# Setting up energy saving settings | i7-4710MQ



## uni_0n (Nov 29, 2021)

Hello, could anyone share their energy saving settings for Intel 4-core Haswell 4th-generation processors (preferably 47xxMQ/HQ?).
I love high performance, but also battery life.
I want to set up an automatic power saving for the processor so that it runs at about 600 MHz (when i disconnect AC-power, of course when ThrottleStop runs in background).
Unfortunately, I have "enough" things to do in my life, I am a busy person and actully is no time for meh to study throttlestop in the direction of energy saving. But I already roughly know the basic functionality and how to undervolt.

_I appreciate your help. Many thanks_
To save power to the rest of the laptop components, I use the "power saving" power mode I set.
Let me know if you need some screenshots from the program.


----------



## unclewebb (Nov 29, 2021)

Slowing a CPU down to an inefficient speed like 600 MHz will probably consume more power than it saves. A slow CPU is an inefficient CPU. I think 798 MHz is the minimum speed for the 4700 MQ/HQ series. 

The C states are designed to automatically lower power consumption when a CPU has nothing to do. If you want to reduce power consumption when running on battery power try using the Windows Balanced power plan or the Windows Power Saver power plan. These power plans will slow your CPU down when it has nothing to do but they might not make much difference in overall power consumption.

I would not use the Power Saver option in ThrottleStop. Let Windows manage the CPU speed.


----------



## uni_0n (Nov 30, 2021)

unclewebb said:


> Slowing a CPU down to an inefficient speed like 600 MHz will probably consume more power than it saves. A slow CPU is an inefficient CPU. I think 798 MHz is the minimum speed for the 4700 MQ/HQ series.
> 
> The C states are designed to automatically lower power consumption when a CPU has nothing to do. If you want to reduce power consumption when running on battery power try using the Windows Balanced power plan or the Windows Power Saver power plan. These power plans will slow your CPU down when it has nothing to do but they might not make much difference in overall power consumption.
> 
> I would not use the Power Saver option in ThrottleStop. Let Windows manage the CPU speed.


My CPU frequency does not slowing down when i switch to Power Save mode in Control Panel. Still operating at 3.3-3.4GHz (turbo).
Maybe i did not correctly set some settings in ThrottleStop?
For now so it doesn't help to set up max processor state at 1% in that Power Mode (it worked at 798MHz before i used throttlestop).


----------



## uni_0n (Dec 8, 2021)

Hello, I have an Intel Core i7-4712MQ (37W) CPU for now


----------



## uni_0n (Dec 14, 2021)

View attachment 228803


View attachment 228804



Im sorry, but not Windows and any power plans does not underclock my CPU.
Can anyone help me and find out what is the reason? I want my cpu to run minimal freq. on battery power.


----------



## uni_0n (Dec 15, 2021)




----------



## uni_0n (Feb 28, 2022)

after a while, I noticed that the frequency of CPU became adjustable for* Power Settings* in Control Panel
my laptop config no longer needs to use throttlestop, thank for that very useful tool


----------
+ + + + +
Answer these from the thread on energy-saving settings for the i7-4710MQ:
1. What does unclewebb give as the minimum speed for the 4700 MQ/HQ series?
2. At what frequency did the CPU keep running after the switch to Power Save mode in Control Panel?
3. Which CPU does uni_0n report having in the Dec 8, 2021 post?

EXCERPTED DATA:
+ + + + +
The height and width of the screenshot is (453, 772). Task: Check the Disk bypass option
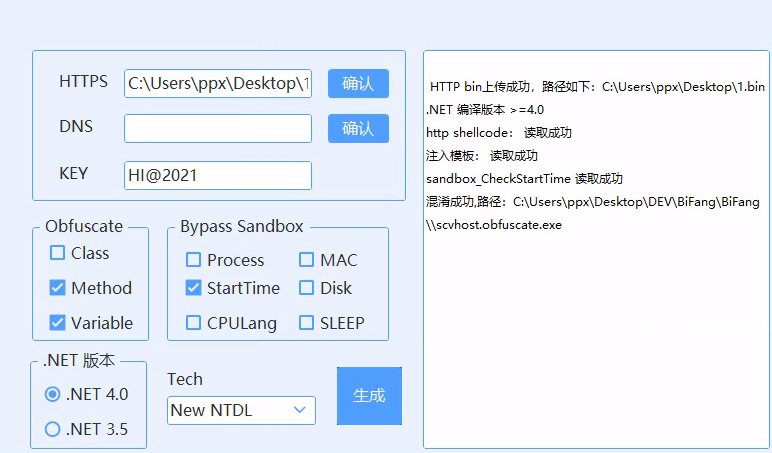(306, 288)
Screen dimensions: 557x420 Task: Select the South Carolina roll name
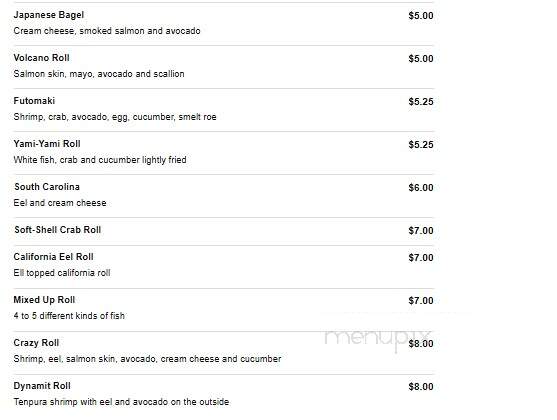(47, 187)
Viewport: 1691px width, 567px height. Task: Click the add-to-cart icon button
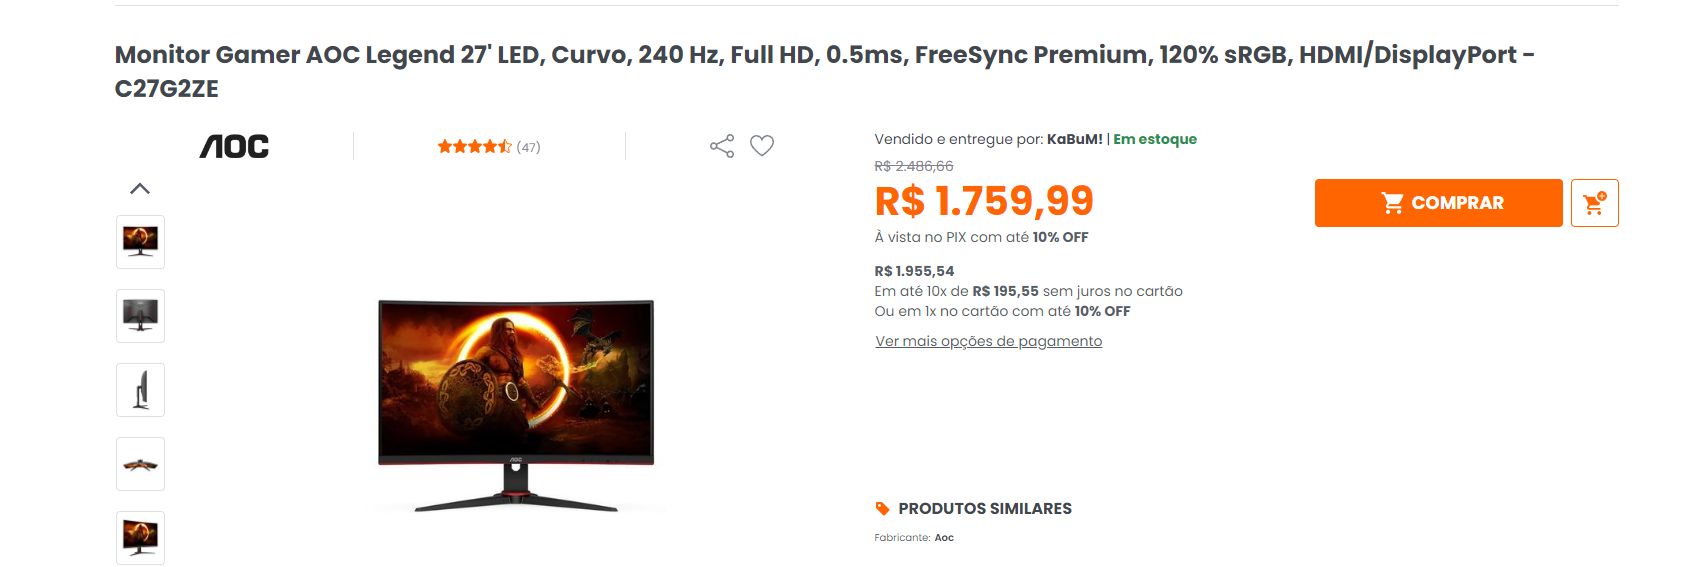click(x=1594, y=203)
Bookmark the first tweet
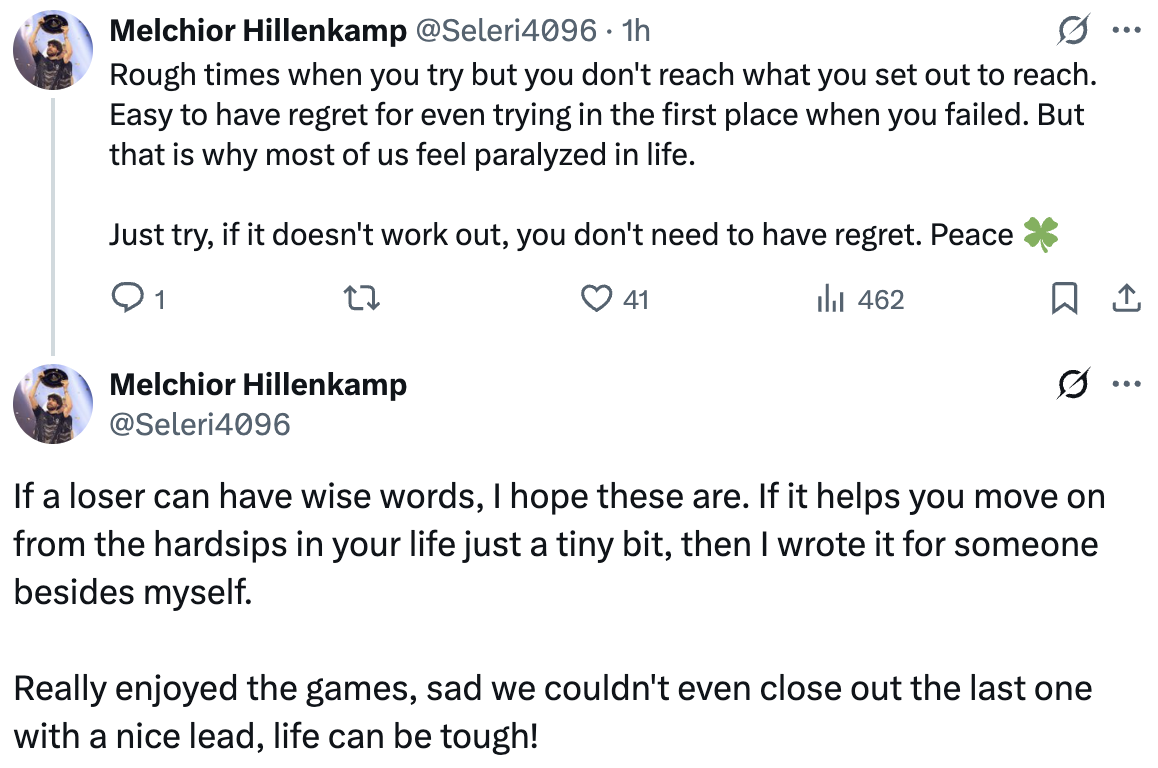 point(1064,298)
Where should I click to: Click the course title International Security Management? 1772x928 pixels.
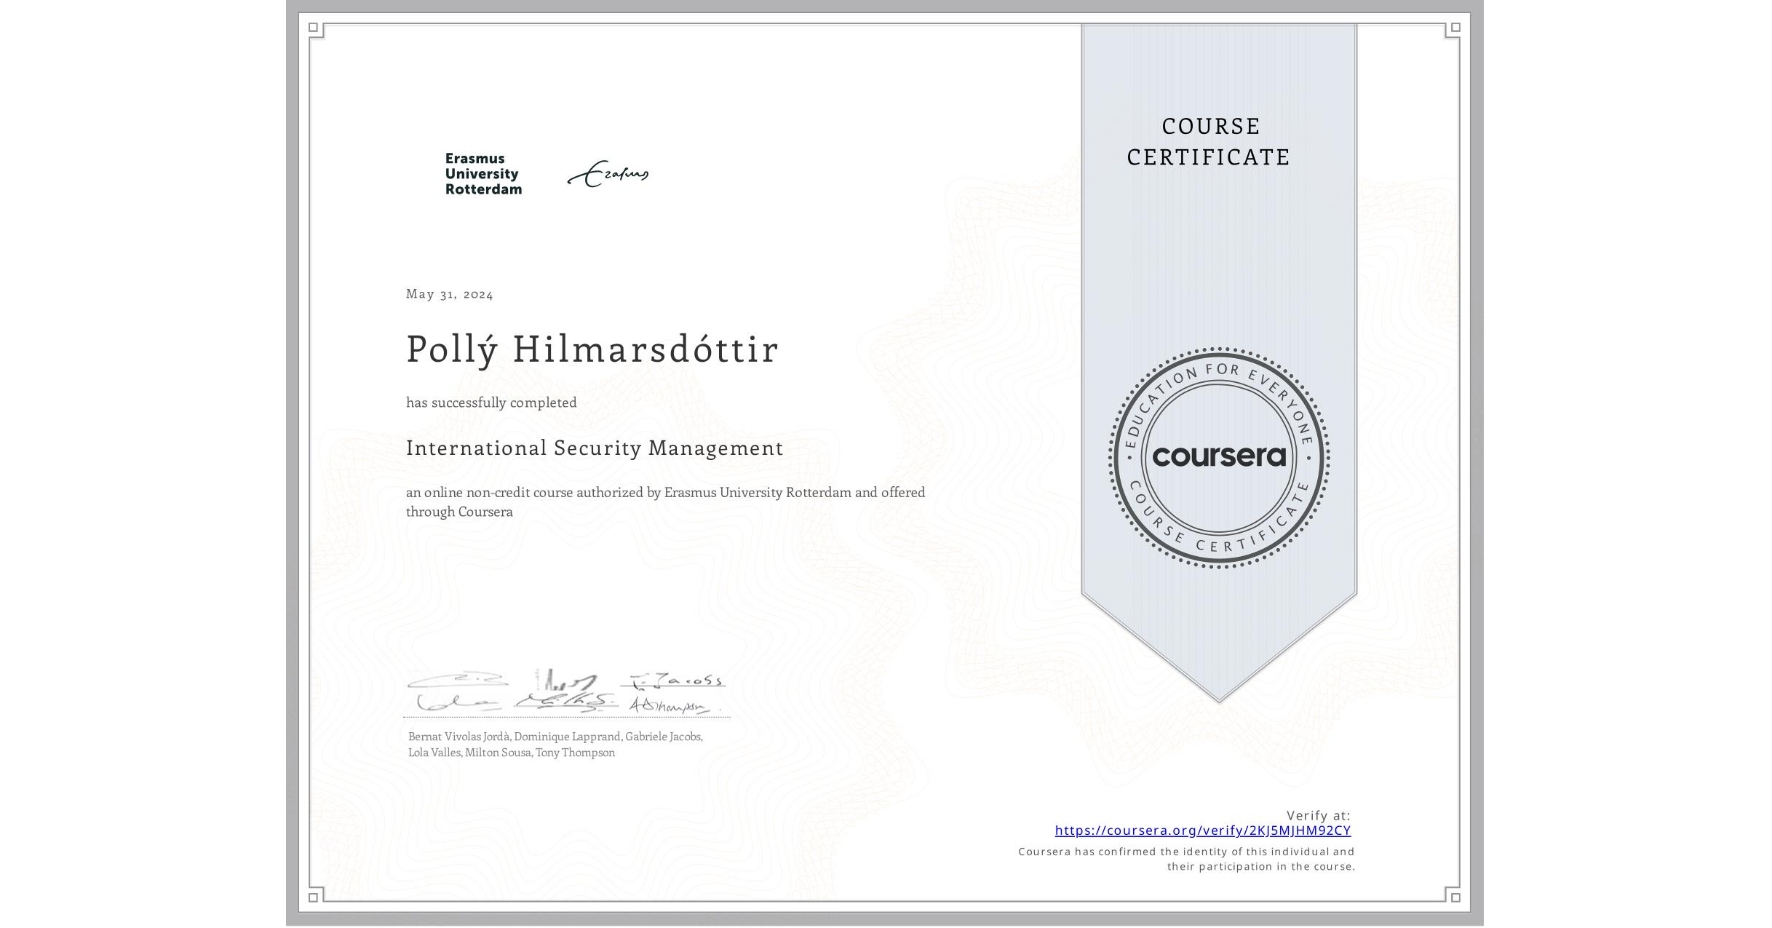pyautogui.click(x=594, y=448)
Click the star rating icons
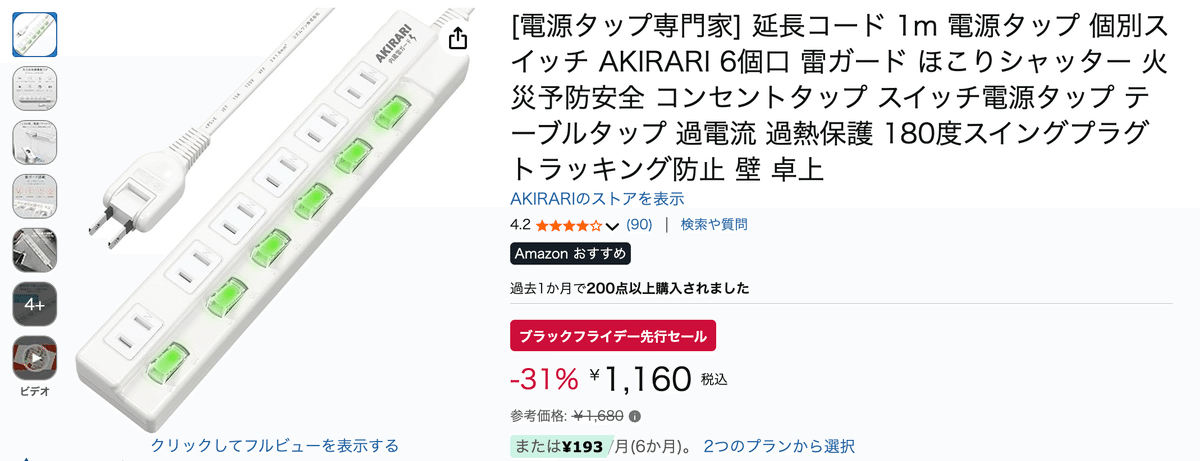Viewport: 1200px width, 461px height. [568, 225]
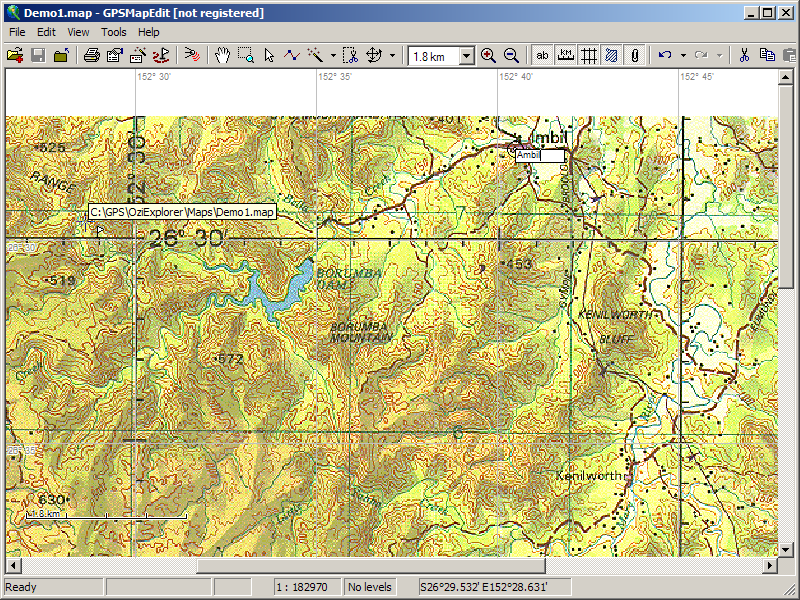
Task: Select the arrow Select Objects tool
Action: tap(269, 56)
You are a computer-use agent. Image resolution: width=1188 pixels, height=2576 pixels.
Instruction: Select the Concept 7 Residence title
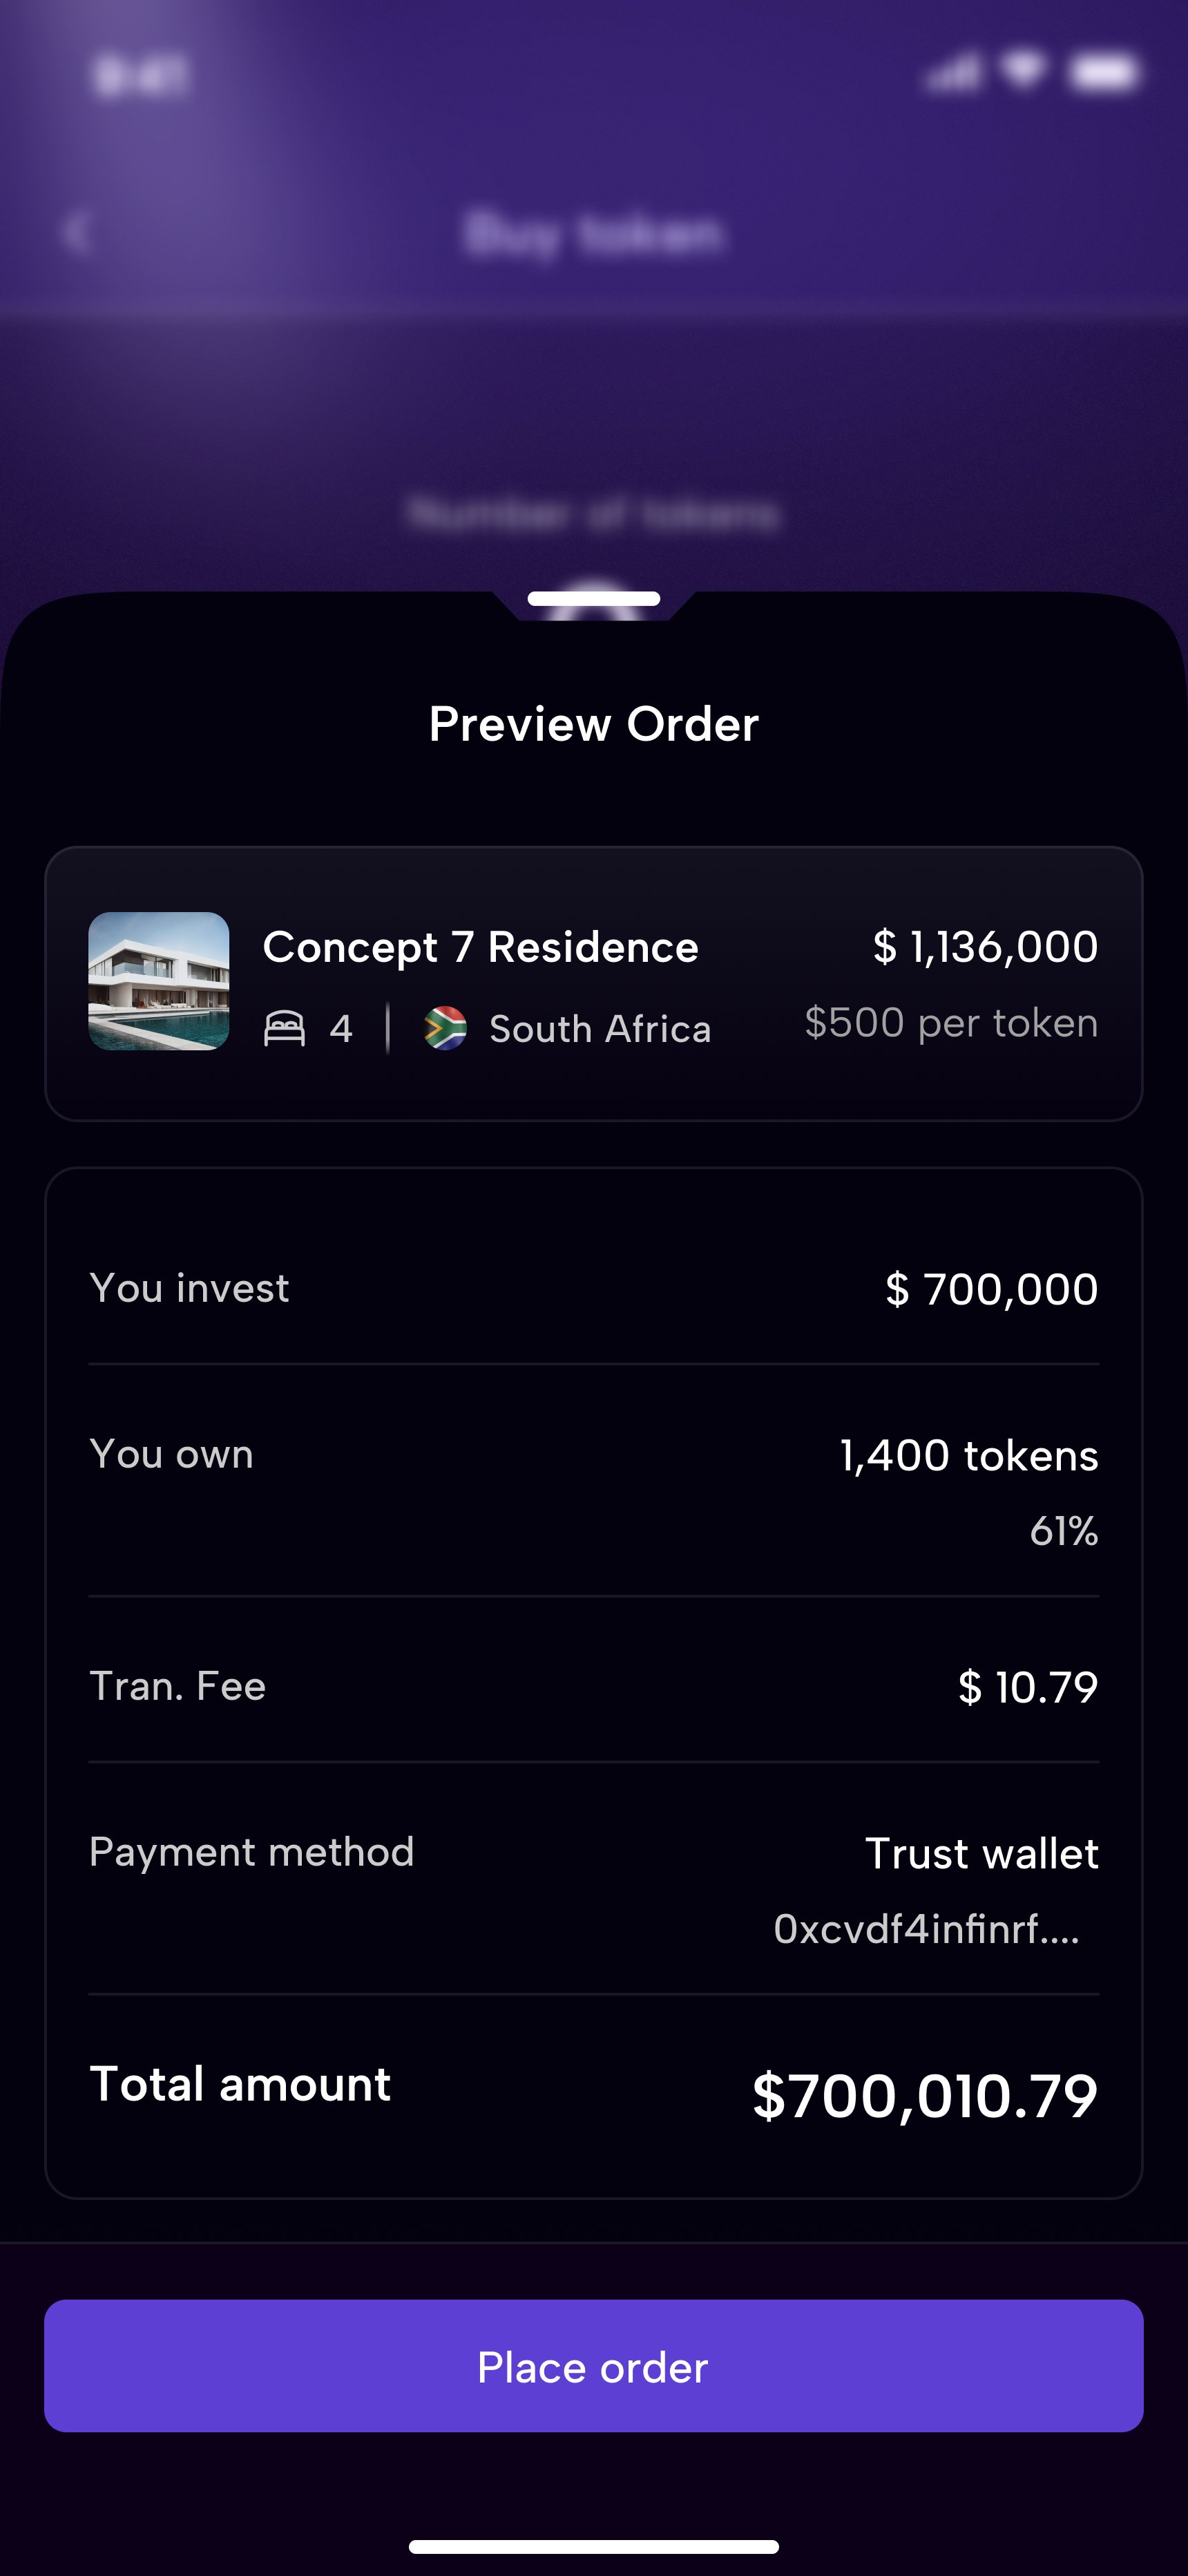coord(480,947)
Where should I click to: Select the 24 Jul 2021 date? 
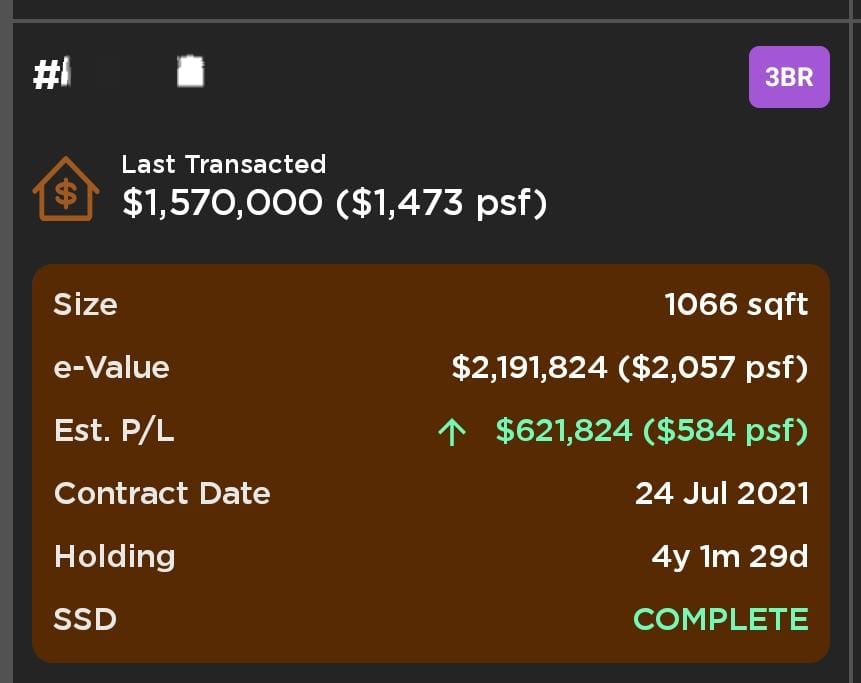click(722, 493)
+ + + + +
SOLUTION TO THE PROBLEM:
1. 798 MHz
2. 3.3-3.4GHz (turbo)
3. Intel Core i7-4712MQ (37W)